_YOUR GOAL_:
Convert the material, from its first line through the line containing "center [102, 329].", into a Markdown table with the columns Row and Line. Skip blank lines and leave the pictures out.

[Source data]
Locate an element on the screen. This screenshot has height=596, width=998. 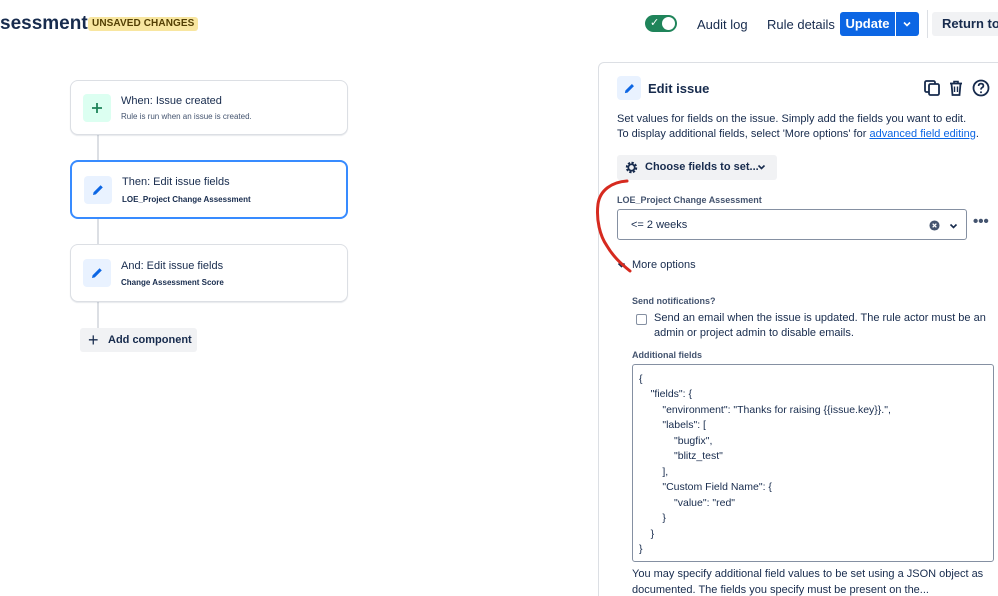
action-subtitle: Change Assessment Score is located at coordinates (172, 282).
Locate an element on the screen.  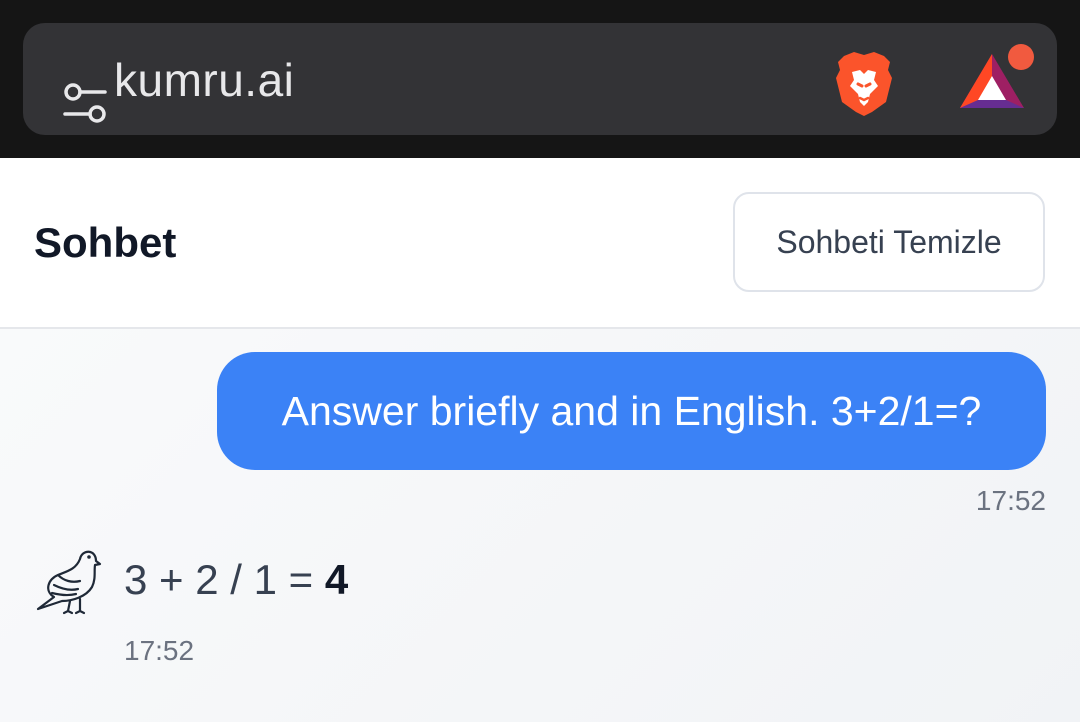
rewards-notification-badge is located at coordinates (1021, 57).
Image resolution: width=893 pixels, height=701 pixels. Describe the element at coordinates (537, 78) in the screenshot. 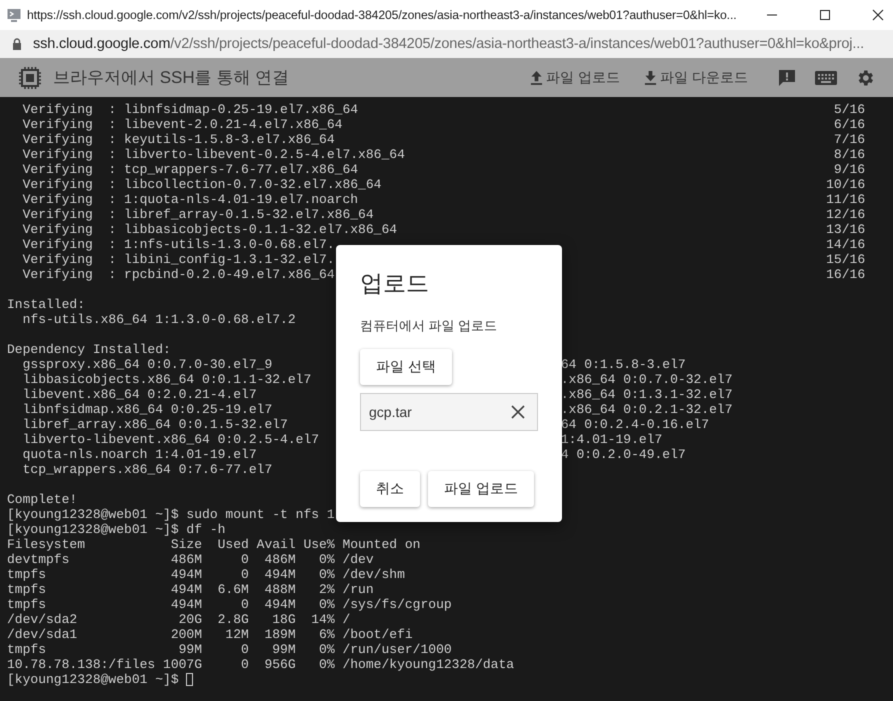

I see `upload-icon` at that location.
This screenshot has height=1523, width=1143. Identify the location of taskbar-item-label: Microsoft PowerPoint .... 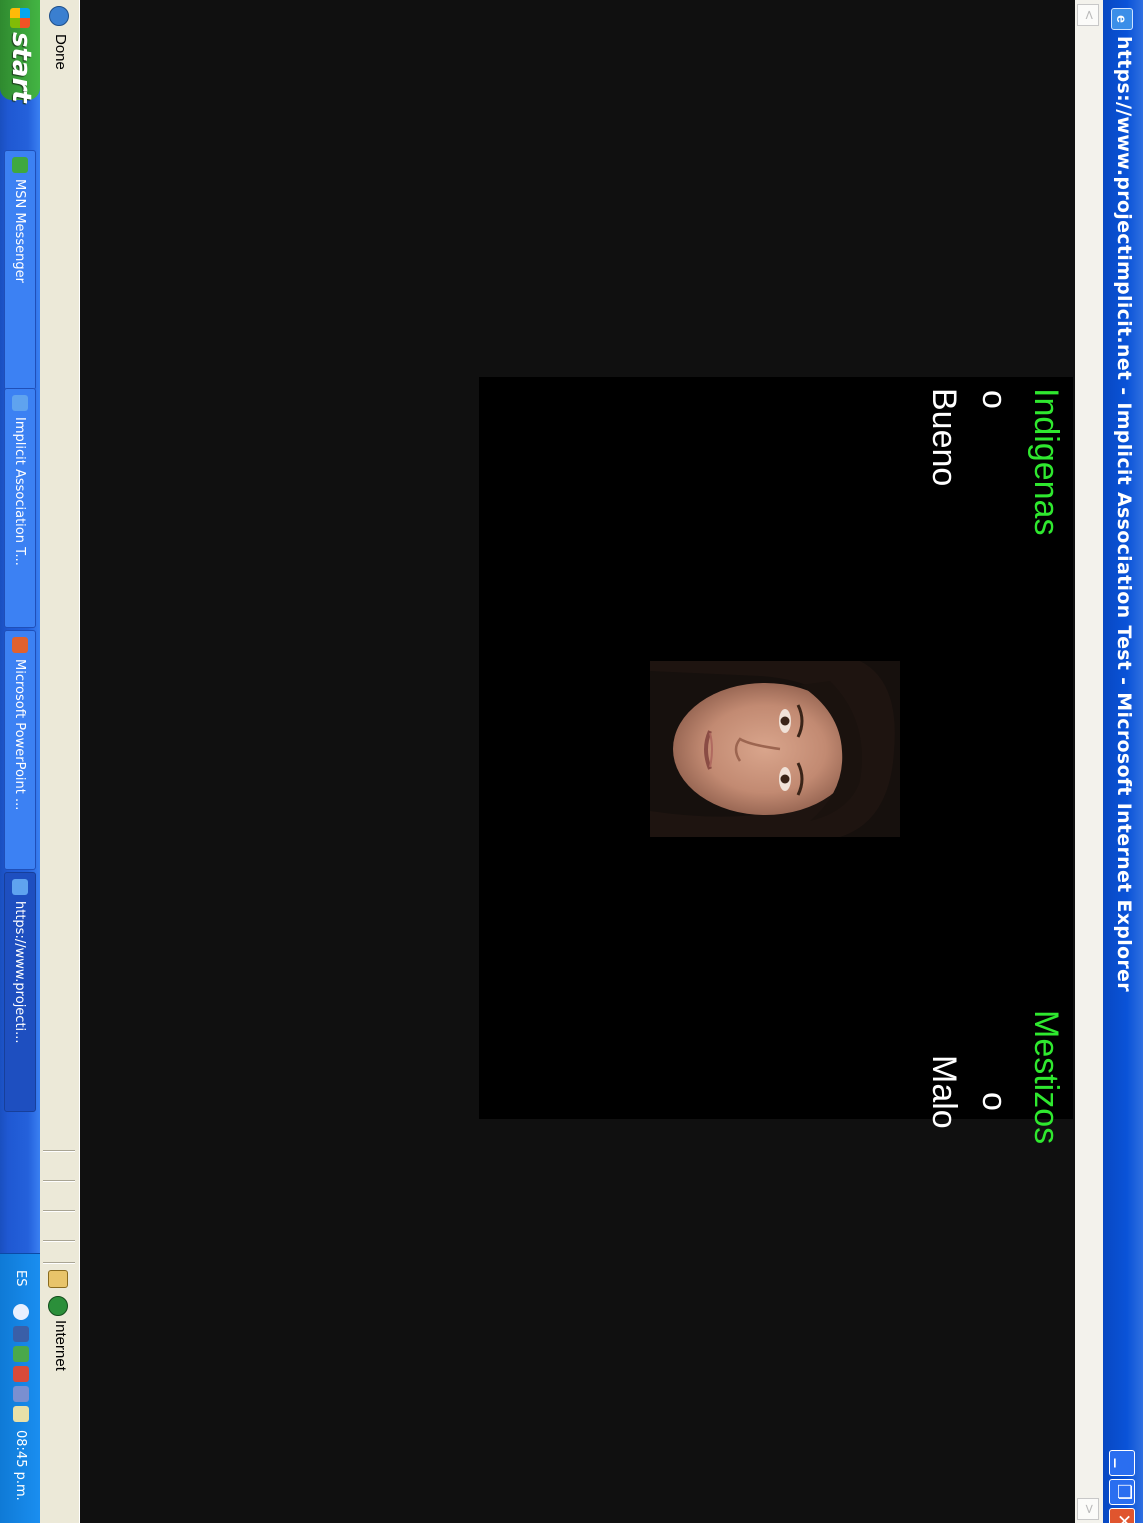
(20, 735).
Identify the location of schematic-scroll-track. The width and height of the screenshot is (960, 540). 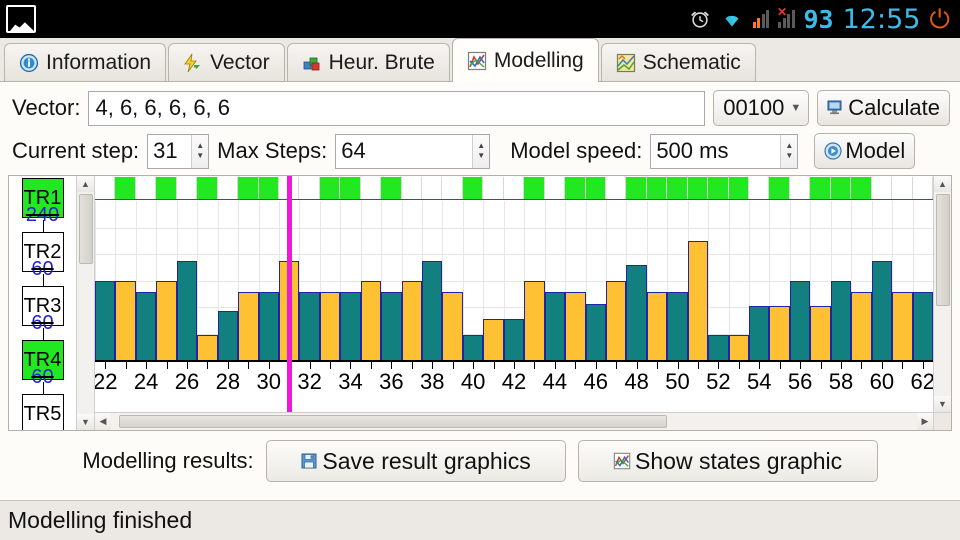
(86, 303).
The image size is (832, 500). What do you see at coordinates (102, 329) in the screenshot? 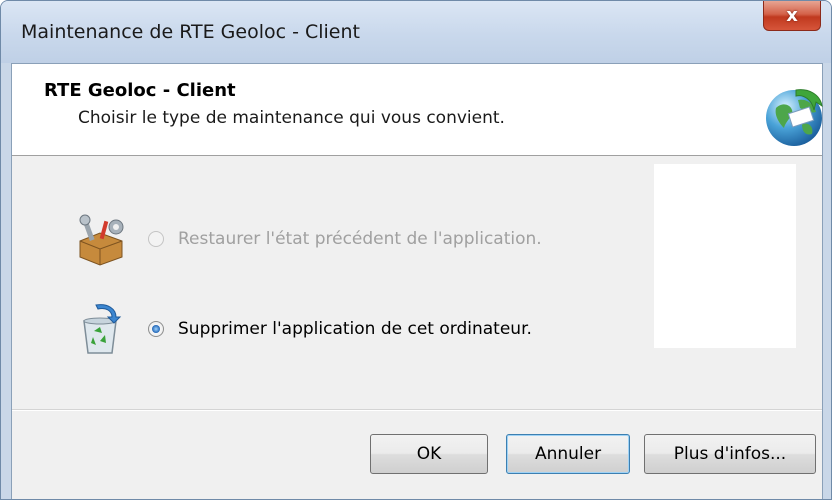
I see `recycle-bin-icon` at bounding box center [102, 329].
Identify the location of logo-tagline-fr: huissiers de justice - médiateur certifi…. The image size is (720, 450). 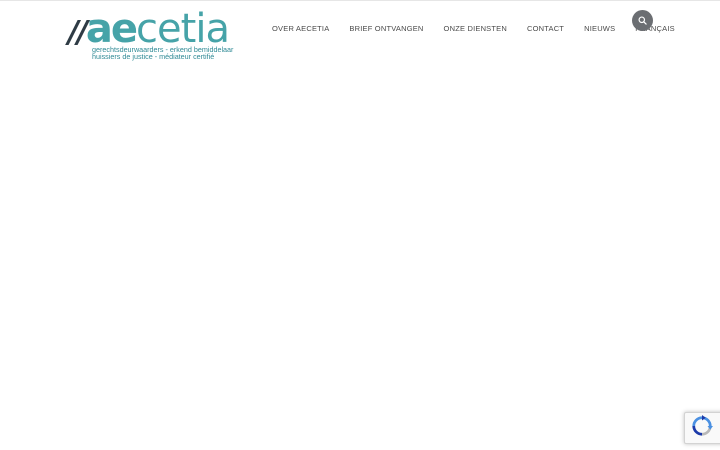
(154, 56).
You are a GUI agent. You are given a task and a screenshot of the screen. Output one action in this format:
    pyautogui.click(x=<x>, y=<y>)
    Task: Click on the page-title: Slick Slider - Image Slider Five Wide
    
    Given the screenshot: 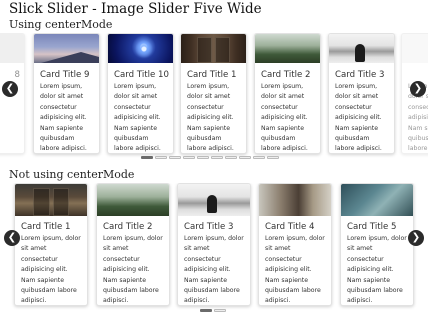 What is the action you would take?
    pyautogui.click(x=136, y=9)
    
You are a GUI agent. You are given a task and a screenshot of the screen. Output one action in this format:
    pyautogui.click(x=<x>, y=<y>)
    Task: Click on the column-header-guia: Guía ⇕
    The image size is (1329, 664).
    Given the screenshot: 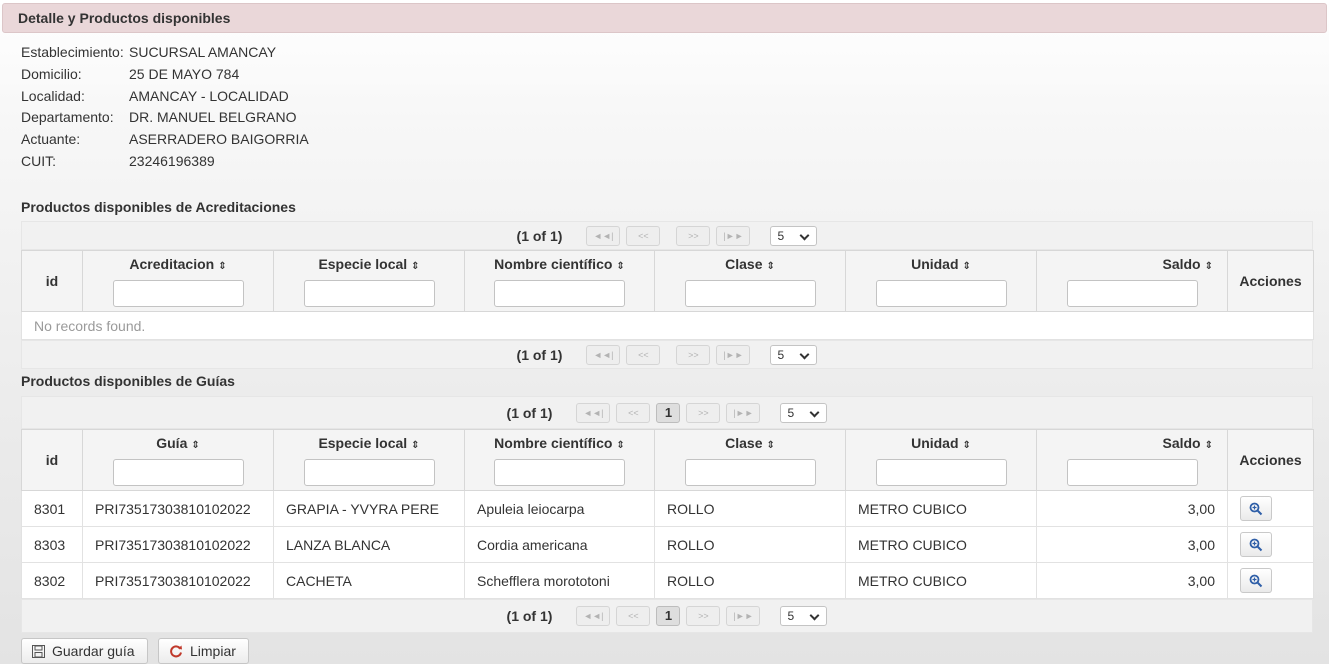 What is the action you would take?
    pyautogui.click(x=178, y=460)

_THE COMPLETED TASK_:
| Row | Line |
|---|---|
| 1 | Locate an element on the screen. This screenshot has height=596, width=998.  |
| 2 | action-subtitle: Change Assessment Score is located at coordinates (172, 282). |
| 3 | Locate an element on the screen.   |
| 4 | rewards-notification-badge is located at coordinates (1021, 57). |
| 5 | Image resolution: width=893 pixels, height=701 pixels. Describe the element at coordinates (537, 78) in the screenshot.  |
| 6 | I see `upload-icon` at that location. |
| 7 | This screenshot has height=1523, width=1143. Identify the location of taskbar-item-label: Microsoft PowerPoint ....  |
| 8 | (20, 735). |
| 9 | Identify the location of schematic-scroll-track. The width and height of the screenshot is (960, 540).  |
| 10 | (86, 303). |
| 11 | The image size is (832, 500). What do you see at coordinates (102, 329) in the screenshot?  |
| 12 | I see `recycle-bin-icon` at bounding box center [102, 329]. |